ACTIVITY -
The line containing "[searchbox] (543, 1222)" marks where copying starts, so set down that line and each one after it exactly, through the end of the records.

%%

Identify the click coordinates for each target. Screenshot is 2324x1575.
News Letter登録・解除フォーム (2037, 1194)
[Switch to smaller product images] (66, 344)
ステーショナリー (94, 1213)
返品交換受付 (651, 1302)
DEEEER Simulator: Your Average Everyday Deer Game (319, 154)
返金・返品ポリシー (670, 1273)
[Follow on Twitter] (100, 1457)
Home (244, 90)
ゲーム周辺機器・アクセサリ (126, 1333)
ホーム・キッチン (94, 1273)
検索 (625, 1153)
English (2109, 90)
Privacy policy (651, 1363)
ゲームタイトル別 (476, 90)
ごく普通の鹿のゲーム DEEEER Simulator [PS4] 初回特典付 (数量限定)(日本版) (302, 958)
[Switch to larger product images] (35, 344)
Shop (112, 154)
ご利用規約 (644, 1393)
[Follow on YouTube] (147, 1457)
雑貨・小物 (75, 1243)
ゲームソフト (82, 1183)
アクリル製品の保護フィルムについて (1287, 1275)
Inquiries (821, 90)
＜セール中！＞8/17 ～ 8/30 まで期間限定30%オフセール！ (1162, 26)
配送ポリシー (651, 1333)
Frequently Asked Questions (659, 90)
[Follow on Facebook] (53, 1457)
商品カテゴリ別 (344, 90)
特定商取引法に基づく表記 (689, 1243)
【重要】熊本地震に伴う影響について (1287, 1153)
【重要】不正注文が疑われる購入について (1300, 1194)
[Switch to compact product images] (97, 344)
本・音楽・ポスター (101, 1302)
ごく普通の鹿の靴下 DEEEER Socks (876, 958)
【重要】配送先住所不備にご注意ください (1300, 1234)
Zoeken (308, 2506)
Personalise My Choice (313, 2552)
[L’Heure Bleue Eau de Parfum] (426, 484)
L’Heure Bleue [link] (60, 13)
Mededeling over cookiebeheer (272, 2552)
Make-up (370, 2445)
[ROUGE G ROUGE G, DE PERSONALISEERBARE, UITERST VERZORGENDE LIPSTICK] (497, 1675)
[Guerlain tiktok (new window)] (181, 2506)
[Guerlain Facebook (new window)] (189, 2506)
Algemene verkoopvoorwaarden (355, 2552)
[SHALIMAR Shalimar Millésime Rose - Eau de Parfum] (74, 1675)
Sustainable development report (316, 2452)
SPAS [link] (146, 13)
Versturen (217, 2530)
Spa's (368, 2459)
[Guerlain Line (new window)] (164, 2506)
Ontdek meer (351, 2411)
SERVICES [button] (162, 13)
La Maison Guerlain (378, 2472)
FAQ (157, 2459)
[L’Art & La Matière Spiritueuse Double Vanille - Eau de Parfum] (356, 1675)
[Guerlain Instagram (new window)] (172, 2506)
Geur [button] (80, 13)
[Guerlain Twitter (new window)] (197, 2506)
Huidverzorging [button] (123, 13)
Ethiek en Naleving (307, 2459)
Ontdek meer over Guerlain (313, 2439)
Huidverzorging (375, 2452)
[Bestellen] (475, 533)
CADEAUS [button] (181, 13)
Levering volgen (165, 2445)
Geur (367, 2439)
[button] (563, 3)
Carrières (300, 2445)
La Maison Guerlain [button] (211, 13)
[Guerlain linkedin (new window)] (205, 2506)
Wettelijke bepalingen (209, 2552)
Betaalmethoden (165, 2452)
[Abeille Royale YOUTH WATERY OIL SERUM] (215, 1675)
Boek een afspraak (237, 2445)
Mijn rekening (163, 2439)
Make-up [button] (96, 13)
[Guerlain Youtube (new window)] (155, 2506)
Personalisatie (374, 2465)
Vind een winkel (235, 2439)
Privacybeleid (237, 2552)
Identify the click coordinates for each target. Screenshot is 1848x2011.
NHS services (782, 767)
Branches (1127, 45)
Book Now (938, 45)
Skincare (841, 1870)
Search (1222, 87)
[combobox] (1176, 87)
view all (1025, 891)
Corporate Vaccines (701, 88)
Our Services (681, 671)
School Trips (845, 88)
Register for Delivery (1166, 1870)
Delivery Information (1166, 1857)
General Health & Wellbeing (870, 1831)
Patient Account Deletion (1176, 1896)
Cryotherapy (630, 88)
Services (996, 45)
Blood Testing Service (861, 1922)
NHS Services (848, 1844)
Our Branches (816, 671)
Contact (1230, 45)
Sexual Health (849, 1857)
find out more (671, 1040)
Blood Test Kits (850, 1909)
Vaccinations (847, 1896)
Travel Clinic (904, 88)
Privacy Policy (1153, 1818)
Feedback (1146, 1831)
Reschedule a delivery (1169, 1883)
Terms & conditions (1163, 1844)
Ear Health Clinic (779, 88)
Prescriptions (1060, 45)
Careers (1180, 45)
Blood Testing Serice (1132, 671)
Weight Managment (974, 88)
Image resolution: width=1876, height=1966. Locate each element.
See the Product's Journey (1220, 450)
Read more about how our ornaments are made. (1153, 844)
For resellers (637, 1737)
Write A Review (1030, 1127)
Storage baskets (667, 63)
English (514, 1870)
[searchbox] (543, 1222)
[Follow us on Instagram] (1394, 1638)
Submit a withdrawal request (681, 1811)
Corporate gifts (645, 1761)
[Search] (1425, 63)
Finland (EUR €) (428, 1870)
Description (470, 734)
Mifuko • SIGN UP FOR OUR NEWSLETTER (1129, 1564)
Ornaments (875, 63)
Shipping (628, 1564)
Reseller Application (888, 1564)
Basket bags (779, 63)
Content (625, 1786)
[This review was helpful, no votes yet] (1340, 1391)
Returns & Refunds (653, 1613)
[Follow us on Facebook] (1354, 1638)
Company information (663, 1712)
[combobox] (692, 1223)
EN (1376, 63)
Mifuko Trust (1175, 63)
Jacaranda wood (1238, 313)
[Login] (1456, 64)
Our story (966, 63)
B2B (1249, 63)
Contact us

%%

ANSWER TO THE EXERCISE -
[searchbox] (543, 1222)
[Follow us on Instagram] (1394, 1638)
Submit a withdrawal request (681, 1811)
Corporate gifts (645, 1761)
[Search] (1425, 63)
Finland (EUR €) (428, 1870)
Description (470, 734)
Mifuko • SIGN UP FOR OUR NEWSLETTER (1129, 1564)
Ornaments (875, 63)
Shipping (628, 1564)
Reseller Application (888, 1564)
Basket bags (779, 63)
Content (625, 1786)
[This review was helpful, no votes yet] (1340, 1391)
Returns & Refunds (653, 1613)
[Follow us on Facebook] (1354, 1638)
Company information (663, 1712)
[combobox] (692, 1223)
EN (1376, 63)
Mifuko Trust (1175, 63)
Jacaranda wood (1238, 313)
[Login] (1456, 64)
Our story (966, 63)
B2B (1249, 63)
Contact us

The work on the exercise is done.